Exercise objective -
Read the passage below about validation in ASP.NET Web API. For each statement, answer yes or no depending on whether the passage supports it, and quote the exact words from the passage that decide it.
1. The ExecuteAsync method of ApiController carries out the validation on its own.
2. Data Annotation Attributes have been part of the .NET Framework itself since .NET 4.0.
3. FormatterParameterBinding hands off validation to the registered IBodyModelValidator service.

Passage -

━━━━━━━━━━

Data Annotation Attributes were introduced in .NET 3.5 SP1 as a way to add validation to classes used by ASP.NET Dynamic Data applications. Since .NET 4.0, Data Annotation Attributes has been part of .NET Framework itself, and the library provides not only validation attributes but also others that give metadata information about the properties and fields in which they are applied.
The model validation system in ASP.NET Web API is not limited to data annotation validation attributes. Although validation with data annotations will be what you want most of the time, you’ll have a chance to provide your own validation providers, too.
How Validation Works Through Parameter Binding
The built-in validation logic inside the ASP.NET Web API framework is triggered by the ExecuteAsync method of the ApiController. The ExecuteAsync method doesn’t perform the validation itself. Instead, it invokes the proper HttpParameterBinding instances, some of which have the ability to perform validation.
Note If you are using a custom base controller which is not derived from ApiController or overrides the default ApiController.ExecuteAsync method logic, you won’t get validation for free.
As you saw in Chapter 12, there are two main types of HttpParameterBinding implementations provided by the framework: FormatterParameterBinding and ModelBinderParameterBinding. Depending on the action parameter types, registered parameter binding rules, and applied ParameterBinding attributes, an HttpParameterBinding instance is chosen to process the action parameter binding. Only these two parameter HttpParameterBinding implementations provide the action parameter validation.
However, they don’t actually hold any information for the validation logic. They delegate this to other services. In the case of FormatterParameterBinding, the validation action is delegated to the registered IBodyModelValidator service. For ModelBinderParameterBinding, the provided System.Web.Http.Validation.ModelValidator implementations play the key role in performing the validation. The ModelValidator implementations are provided by the registered System.Web.Http.Validation.ModelValidatorProvider implementations, which are at the highest extensibility point for the validation system inside the framework.

━━━━━━━━━━

Available data -
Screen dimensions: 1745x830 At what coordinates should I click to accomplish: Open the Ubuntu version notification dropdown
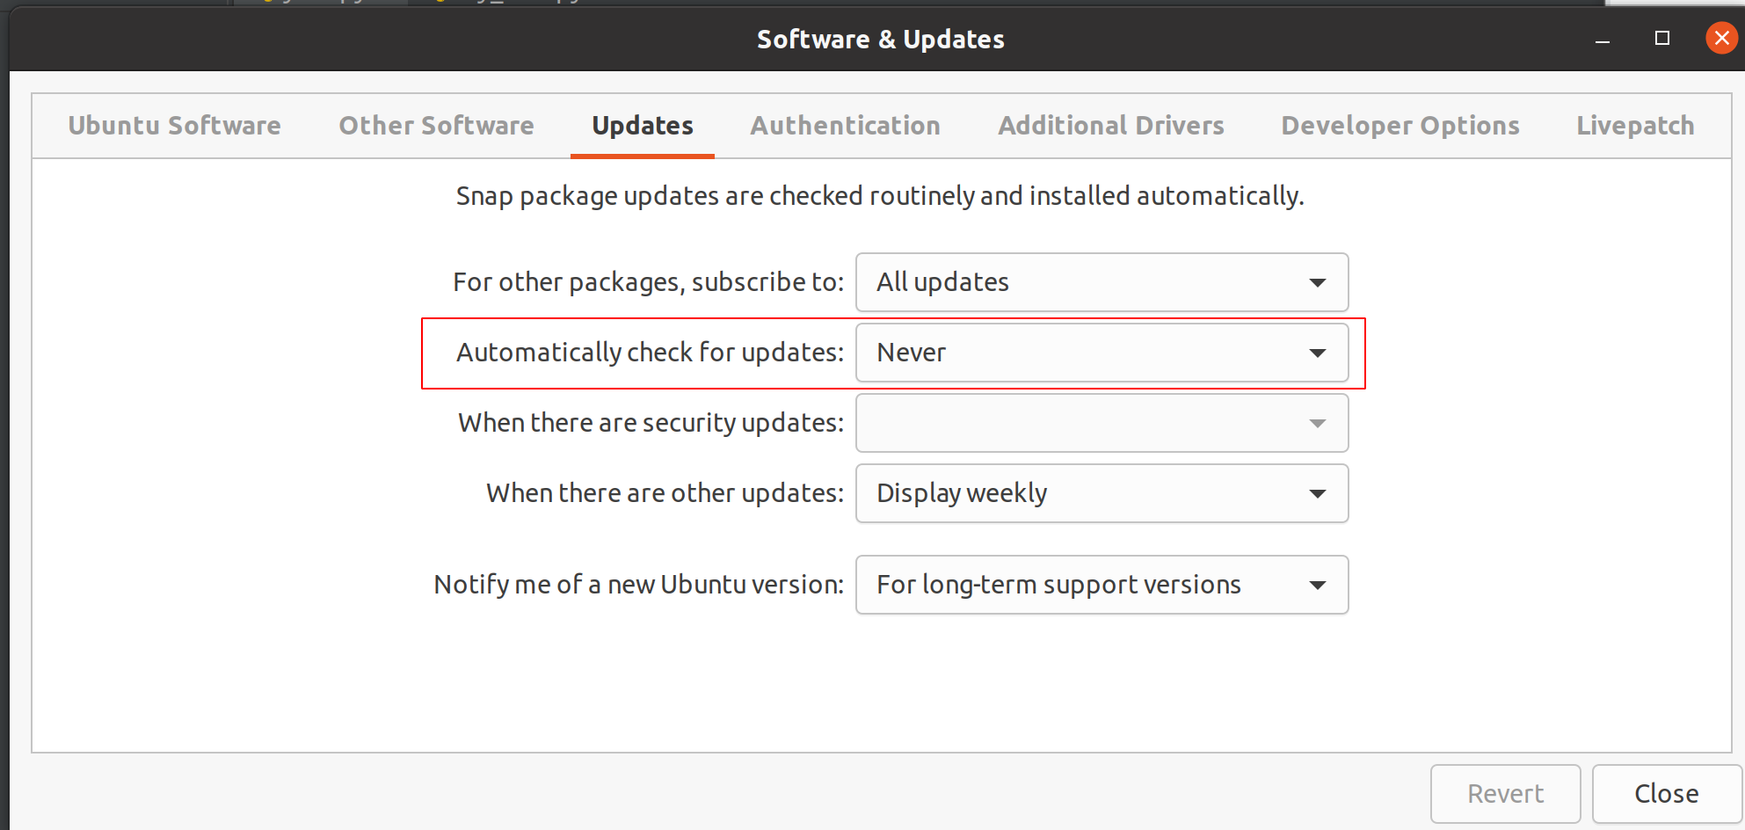1102,585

━━━━━━━━━━

Exercise answer -
1. No: "The ExecuteAsync method doesn’t perform the validation itself."
2. Yes: "Since .NET 4.0, Data Annotation Attributes has been part of .NET Framework itself"
3. Yes: "In the case of FormatterParameterBinding, the validation action is delegated to the registered IBodyModelValidator service."